◆ **EXERCISE TASK**
Rewrite the stretch of the records from the line containing "Toggle the Kommissionierung checkbox" through the end of the records, replacing "checkbox" with "check box" and keeping everything else unchanged. Return only that stretch, with the pictures left out.
____ RECORDS SUPPLIED
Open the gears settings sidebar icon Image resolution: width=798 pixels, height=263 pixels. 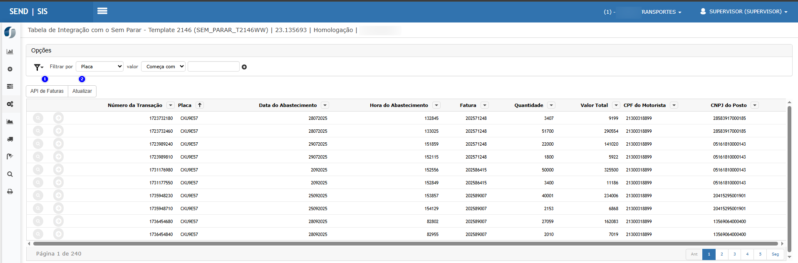(x=10, y=104)
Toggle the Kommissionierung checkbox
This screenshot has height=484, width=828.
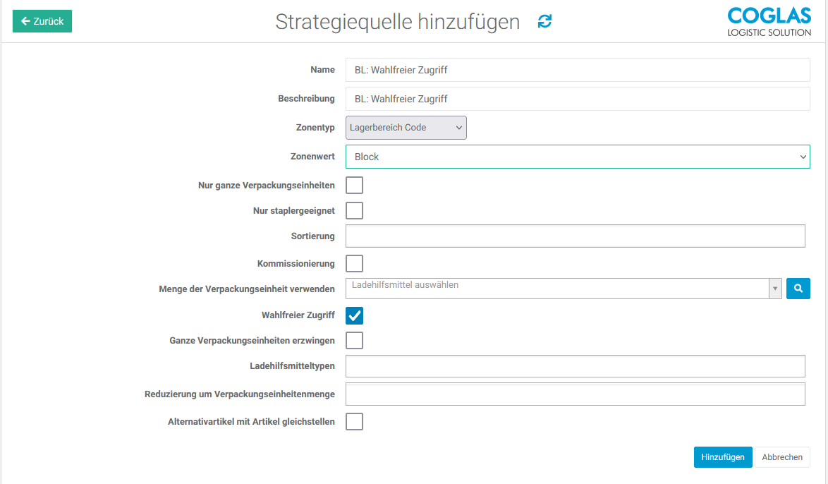[354, 264]
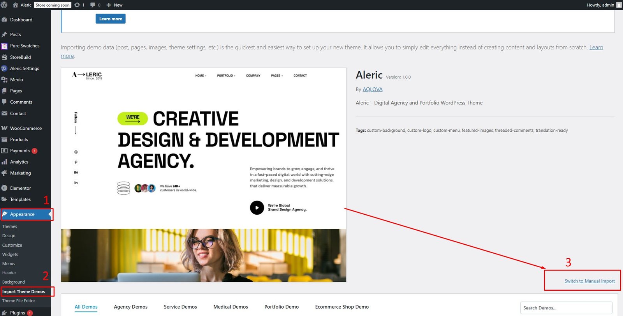Expand the Appearance sidebar menu

(22, 214)
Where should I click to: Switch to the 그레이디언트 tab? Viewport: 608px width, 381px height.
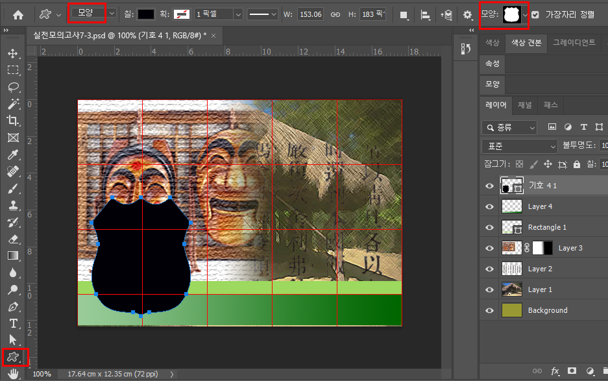[573, 43]
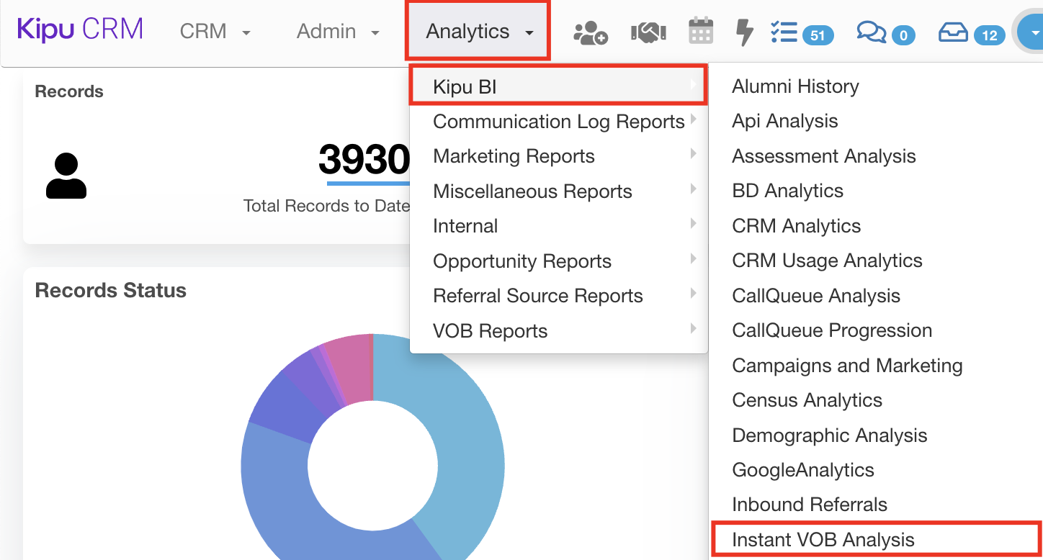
________
◆ **REPLY TO THE EXERCISE**
Toggle the Kommissionierung check box
This screenshot has height=484, width=828.
[354, 264]
Expand the Appearance sidebar menu

(22, 214)
Where should I click to: Switch to the 그레이디언트 tab? Viewport: 608px width, 381px height.
[573, 43]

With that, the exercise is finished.